Game Programmer

Sacred Cellar

Genre Action
Year 2017
Platform Android
Tools used Unity, Tiled
Development time 3 months
Team size 2 people
Role Creator

Sacred cellar is an isometric action game with strong emphasis on movement for mobile platforms. Using three different kind of movement actions and an attack set for each of it, players must defeat waves of enemies to proceed further into the depths of the sacred cellar.



Open-Source code

The Sacred Cellar's code is open-source under MIT license. Check the Github repository for more.

Level creation

Levels are created using the map creation tool Tiled.

A custom parser is run during Unity edit-mode to generate levels from tile files, generating the environment, enemies, player and initial potential fields.

Mechanism system

A mechanism system was implemented with integration with Tiled, used for different logic purposes, like opening a gate once a key was picked up or once all enemies in a room were eliminated.

Dungeon-like levels, and so the mechanism system, were dropped out of the project once it was seen they were out of the projects scope.

Player control

Player moves in a square grid through three different type of movements: walking, dodging and sliding.

  • Walking is a standard, slow but responsive movement.
  • Dodging is fast, short rage but with recovery time movement.
  • Sliding is somewhat fast, long range movement.

Different movement types are achieved making gestures on the movement control panel in-game.

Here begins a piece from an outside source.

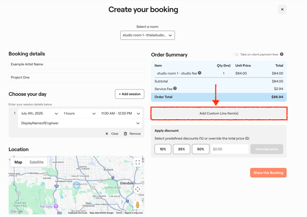The height and width of the screenshot is (217, 307).
Task: Click Service Fee help icon
Action: coord(175,89)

Movement and attack UI are customizable in the options menu for different user preferences.

Combat

Each move type has a different attack set, and each attack set has a different attack depending on the attack and movement directions.

Enemy AI

A state-machine was implemented for enemy AI using the Unity animation system.

Enemy pathfinding

By design enemies needed to move only through adjacent grid squares, so a potential field solution was implemented, using three different potential fields for optimization:

  • Static field, for unmovable objects, initialized during level creation.
  • Semi-static field, for occasionally updated objects, such as destructible environment and gates.
  • Dynamic field, for constantly updated objects, such as player and enemies.

Object pooling

Damage numbers, enemies and other objects are created through object pools for less memory waste.

Sound management

As with object pooling, sound and music is management centralized for easier usage, limiting the number of sound effects playing and possible global volume control.